* _Work instruction_:
Among the lines listed below, count those that include the string "Eleitoral", and state only the count.

* _Records for this exercise_:

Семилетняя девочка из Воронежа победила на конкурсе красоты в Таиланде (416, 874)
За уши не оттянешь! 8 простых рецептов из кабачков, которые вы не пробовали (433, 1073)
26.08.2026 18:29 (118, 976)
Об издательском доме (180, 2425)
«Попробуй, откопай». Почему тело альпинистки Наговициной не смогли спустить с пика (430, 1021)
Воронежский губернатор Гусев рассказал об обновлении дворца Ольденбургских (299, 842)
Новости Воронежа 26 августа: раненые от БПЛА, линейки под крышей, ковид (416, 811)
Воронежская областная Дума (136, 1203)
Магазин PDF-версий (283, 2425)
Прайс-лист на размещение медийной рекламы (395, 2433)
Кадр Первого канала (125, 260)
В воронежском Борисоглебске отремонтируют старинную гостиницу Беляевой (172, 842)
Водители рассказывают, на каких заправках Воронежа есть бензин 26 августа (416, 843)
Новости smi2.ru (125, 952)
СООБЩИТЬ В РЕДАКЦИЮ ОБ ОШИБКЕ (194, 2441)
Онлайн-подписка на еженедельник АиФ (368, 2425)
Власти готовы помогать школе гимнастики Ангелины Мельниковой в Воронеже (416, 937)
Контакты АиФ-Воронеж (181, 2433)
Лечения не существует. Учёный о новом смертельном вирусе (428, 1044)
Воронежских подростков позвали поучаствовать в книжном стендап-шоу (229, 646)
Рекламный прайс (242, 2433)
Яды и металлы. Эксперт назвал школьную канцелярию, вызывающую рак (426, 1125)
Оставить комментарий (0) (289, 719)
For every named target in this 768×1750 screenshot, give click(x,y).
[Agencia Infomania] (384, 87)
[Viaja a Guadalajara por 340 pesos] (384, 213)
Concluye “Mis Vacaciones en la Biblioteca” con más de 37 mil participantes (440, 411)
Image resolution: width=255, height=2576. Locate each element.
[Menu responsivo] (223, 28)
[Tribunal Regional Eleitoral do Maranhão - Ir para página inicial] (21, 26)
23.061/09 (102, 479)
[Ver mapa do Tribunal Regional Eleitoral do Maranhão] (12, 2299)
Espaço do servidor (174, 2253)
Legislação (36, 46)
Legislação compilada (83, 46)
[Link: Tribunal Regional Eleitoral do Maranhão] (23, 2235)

* _Result_:
3